── PAGE ──
1. Typographie masculine : aux racines du mâle.
2. Le genre comme outil de domination typographique.
5. Affiliation de la linéale à la typographie masculine : l’idéal universel.
Flo Parmentier questionne la présence du genre dans le domaine du dessin de caractère : quelle influence les stéréotypes de genre ont-ils eu sur l’histoire de la création typographique ? Qu’en retient-on aujourd’hui ? Ces réflexions, développées lors de l’écriture de son mémoire en licence à l’Ésad d’Amiens, sondent l’histoire viriliste de l’imprimerie, à l’origine d’un « genrage » typographique toujours bien ancré, étudiant ses causes et ses conséquences.
1. Typographie masculine : aux racines du mâle.
Dans l’Angleterre du 19e siècle, période de révolution industrielle, certains penseurs et artistes — rassemblés plus tard sous le nom d’Arts and Crafts — s’indignent des méfaits de l’industrialisation sur la production artistique et architecturale, prônant un retour à des pratiques médiévales de l’artisanat.
Dans le domaine typographique, c’est dans la production de livres que cette doctrine est la plus établie ; face à la mécanisation de la presse (des cylindres de Koenig à la rotative de Hoe, en passant par la Linotype et la Monotype) naquit un engouement pour la presse privée. Le plus célèbre exemple de cette tendance est sans doute celui de la Kelmscott Press de William Morris, chef de file du mouvement Arts and Crafts, dont les ouvrages d’inspiration médiévale renouèrent avec la tradition des incunables.
Derrière ce regard admiratif porté vers le 15e siècle se cachent pourtant des préoccupations autres qu’esthétiques. Déjà fort de cinquante années d’expérience en imprimerie, d’un immeuble et d’une presse à son nom, Theodore Low De Vinne fut le premier imprimeur américain à accéder à la célébrité, s’étendant bien au-delà de sa New York natale. Sa proximité outre‑atlantique avec William Morris en est la preuve, attestée par leurs correspondances et la visite de De Vinne à l’atelier de son confrère en 1892[1]. Écarté du mouvement Arts and Crafts par sa longue association avec la mécanisation et la commercialisation de la presse[2], De Vinne partageait pourtant avec Morris le sentiment que l’imprimerie s’était dégradée au fil du siècle.
───
── DONNÉES FOURNIES ──
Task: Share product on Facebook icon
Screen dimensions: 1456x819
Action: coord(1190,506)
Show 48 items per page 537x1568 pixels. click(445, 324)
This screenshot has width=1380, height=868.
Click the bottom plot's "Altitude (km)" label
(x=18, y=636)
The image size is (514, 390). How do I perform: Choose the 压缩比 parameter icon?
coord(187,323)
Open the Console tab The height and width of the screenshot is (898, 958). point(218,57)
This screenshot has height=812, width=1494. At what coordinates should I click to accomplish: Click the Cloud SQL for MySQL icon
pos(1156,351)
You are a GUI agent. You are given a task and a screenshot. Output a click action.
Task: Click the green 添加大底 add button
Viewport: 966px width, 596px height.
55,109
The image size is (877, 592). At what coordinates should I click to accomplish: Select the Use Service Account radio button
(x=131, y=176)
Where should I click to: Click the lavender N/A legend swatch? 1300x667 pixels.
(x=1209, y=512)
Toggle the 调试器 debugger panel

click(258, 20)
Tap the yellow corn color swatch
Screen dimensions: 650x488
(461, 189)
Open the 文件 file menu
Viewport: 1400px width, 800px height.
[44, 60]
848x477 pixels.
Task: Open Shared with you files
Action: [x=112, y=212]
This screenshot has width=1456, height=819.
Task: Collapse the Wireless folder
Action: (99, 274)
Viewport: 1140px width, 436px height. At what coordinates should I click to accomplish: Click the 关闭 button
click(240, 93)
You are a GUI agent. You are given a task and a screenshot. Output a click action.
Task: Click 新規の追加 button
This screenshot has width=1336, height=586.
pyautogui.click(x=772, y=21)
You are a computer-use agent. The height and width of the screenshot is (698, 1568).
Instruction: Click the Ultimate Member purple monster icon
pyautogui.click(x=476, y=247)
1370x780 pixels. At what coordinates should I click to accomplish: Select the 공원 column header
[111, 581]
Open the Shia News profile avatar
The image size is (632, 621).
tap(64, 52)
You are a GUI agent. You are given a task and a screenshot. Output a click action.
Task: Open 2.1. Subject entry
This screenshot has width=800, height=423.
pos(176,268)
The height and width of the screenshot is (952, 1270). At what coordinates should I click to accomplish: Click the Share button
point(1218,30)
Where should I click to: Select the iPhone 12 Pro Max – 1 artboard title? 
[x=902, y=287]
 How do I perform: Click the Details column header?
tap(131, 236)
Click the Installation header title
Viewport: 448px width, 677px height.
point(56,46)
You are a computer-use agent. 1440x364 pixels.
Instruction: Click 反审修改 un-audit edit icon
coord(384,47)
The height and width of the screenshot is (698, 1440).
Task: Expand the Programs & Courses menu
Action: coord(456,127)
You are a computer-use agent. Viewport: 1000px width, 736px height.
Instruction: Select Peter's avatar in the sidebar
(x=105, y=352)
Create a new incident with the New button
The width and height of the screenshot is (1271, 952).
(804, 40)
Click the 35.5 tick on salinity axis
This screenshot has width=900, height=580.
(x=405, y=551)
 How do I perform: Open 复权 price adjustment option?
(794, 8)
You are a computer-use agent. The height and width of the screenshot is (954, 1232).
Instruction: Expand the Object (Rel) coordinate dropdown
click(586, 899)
───
VOTRE TÂCHE:
Reprenez la page sur le genre en typographie après sa dernière phrase et poursuivez-en la rédaction.

RÉPONSE À L'EXERCICE:
Lors de la sixième convention annuelle des imprimeurs de l’United Typothetae of America, De Vinne fit un discours qui devint peu après, lors de sa publication dans la revue American Bookmaker, le manifeste « Masculine Printing[3]». Il y traduit ses préoccupations en prétendant l’existence de « deux styles d’imprimerie » auxquels il attribue un genre :
« J’appelle masculin tout imprimé remarquable pour sa lisibilité, pour sa force et son absence d’ornements inutiles. J’appelle féminin tout imprimé remarquable pour sa délicatesse, et pour la fragilité qui accompagne toujours cette délicatesse, ainsi que pour sa profusion d’ornements.[4]»
Dans ses mots, la « typographie masculine » serait initiale, celle de « tous les grands livres du monde », tandis que son « opposée féminine », jeune « [d’]au moins deux générations d’imprimeurs », comporte « bien sûr […] plus de faiblesse ».
2. Le genre comme outil de domination typographique.
Quelles raisons De Vinne avait‑il pour préférer les adjectifs « masculin et féminin » à « sobre et ornementé » ou « rustique et fin » ? Dans le bien nommé chapitre « Typography and Gender » du recueil d’essais Illuminating Letters, Megan L. Benton livre quelques éléments de réponse à cette question. Elle y explique que l’attribution de genres à la typographie est en grande partie une réaction à la présence grandissante des femmes dans le domaine, tant dans l’industrie que dans le lectorat[5]. En effet, le 19e siècle vit attribuer aux femmes des droits qui leur étaient jusqu’alors refusés (fonciers, de propriété, plus tard de vote…), et un accès aux formations d’art et de design qui leur fit atteindre tous métiers de l’imprimerie. Entre 1866 et 1896, en France, leur présence passa de 7 000 à 16 000 travailleuses dans le domaine, des imprimeries exclusivement féminines fleurirent tout au long du 20e siècle, avec eux des syndicats féministes…[6] De même, l’industrialisation de la presse leur permit d’acquérir une littérature à moindre coût, adaptée, qui plus est, à sa nouvelle cible de lecteur·ices novices. La propagation de l’espace vide autour et au sein des blocs de textes est ainsi la preuve d’un effort d’accommodation aux yeux des amateur·ices.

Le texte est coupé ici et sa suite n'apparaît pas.